They had two sons, Louis Armand (born 1661) and François Louis (born 1664). Her husband died in 1666, after which Anne Marie refused to marry again and instead devoted herself to her sons and a pious life. Close with her sister-in-law, the Duchess of Longueville; they were referred to as "les Mères de l'Église" [English: mothers of the church] by Madame de Sevigne.

She acted as the godmother by proxy to le Grand Dauphin for Henrietta Maria of France, the dauphins own aunt (24 March 1668).

In 1670, Anne Marie exchanged her townhouse on the quai Malaquais and her beautiful country house in Bouchet for the Hôtel Guénégaud on the quai de Nevers. The house on the quai Malaquais became the Hôtel du Plessis-Guénégaud, her new house became the Hôtel de Conti, and the quai de Nevers became the quai de Conti.

== Death ==
Anne-Marie died in Paris from an apoplexy at her hôtel on the quai Conti in 1672; she was aged roughly 35.

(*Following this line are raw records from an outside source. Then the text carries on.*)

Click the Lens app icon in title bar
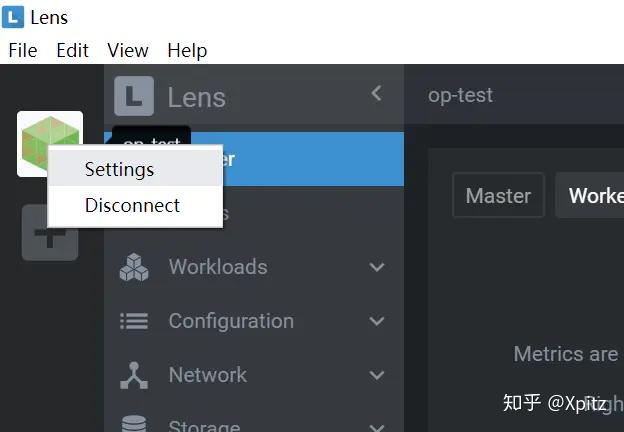The width and height of the screenshot is (624, 432). pos(13,18)
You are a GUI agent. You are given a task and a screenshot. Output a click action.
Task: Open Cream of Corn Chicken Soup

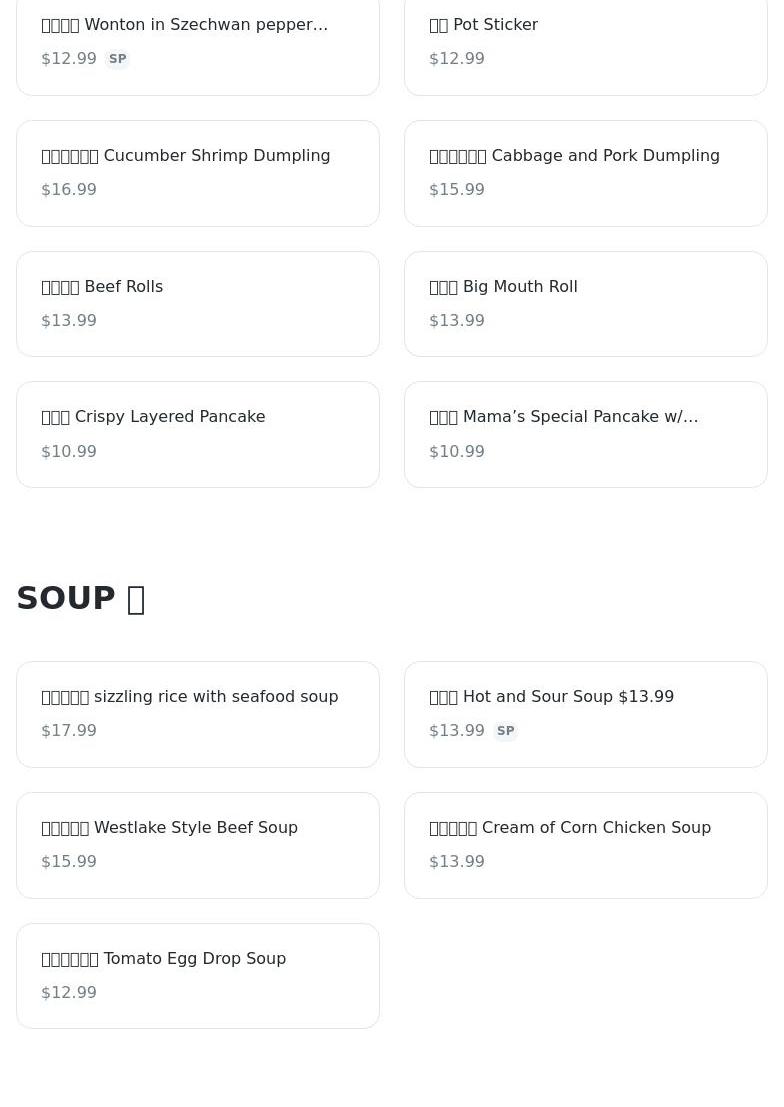click(x=586, y=846)
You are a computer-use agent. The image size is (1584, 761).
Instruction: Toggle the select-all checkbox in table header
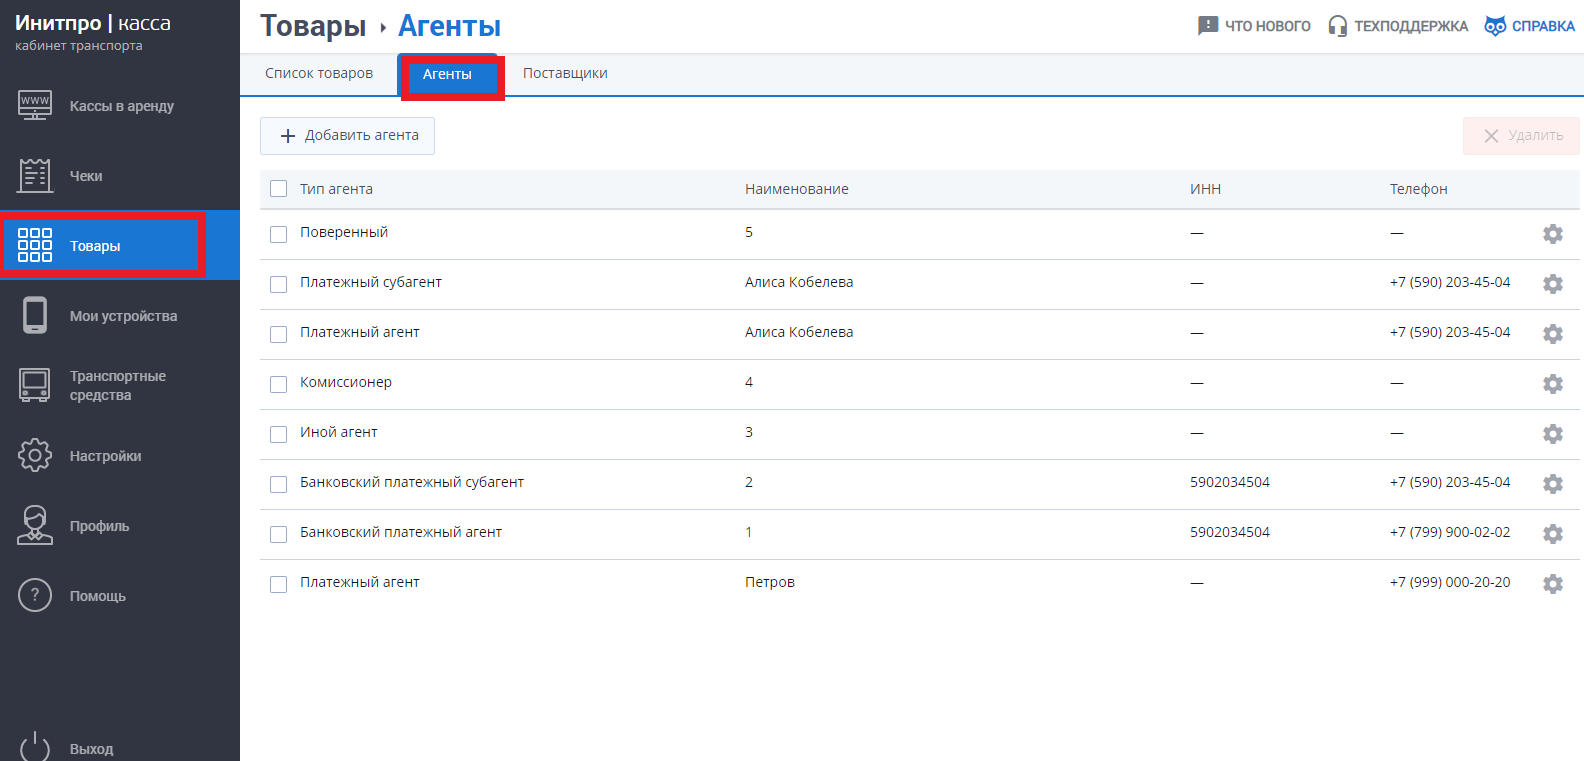pos(279,189)
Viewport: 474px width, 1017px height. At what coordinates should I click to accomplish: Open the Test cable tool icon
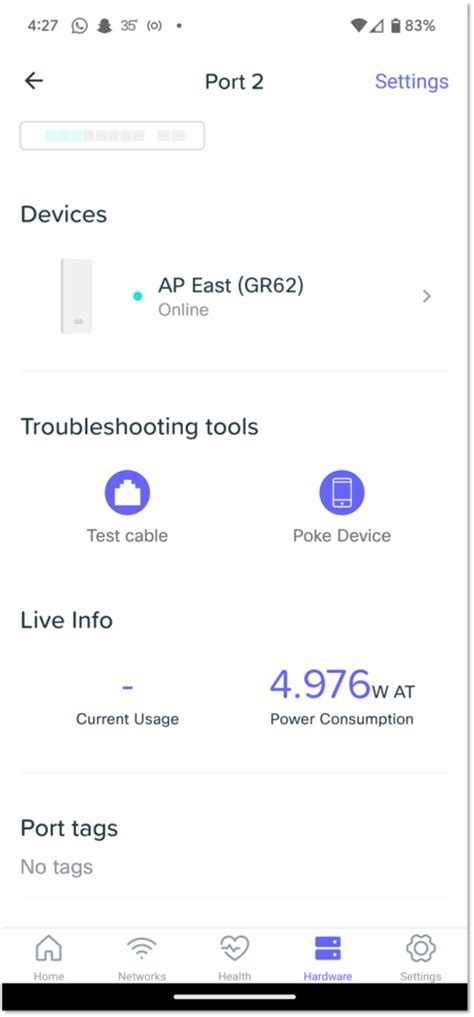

Her remains were interred in the church of Saint-André-des-Arts, and as requested by Anne-Marie herself it was an humble funeral ceremony with a sermon preached by the jesuit bishop and chaplain of the princess, Gabriel de Roquette.

Anne-Marie's son François Louis later had a funeral monument commissioned from the artist François Girardon.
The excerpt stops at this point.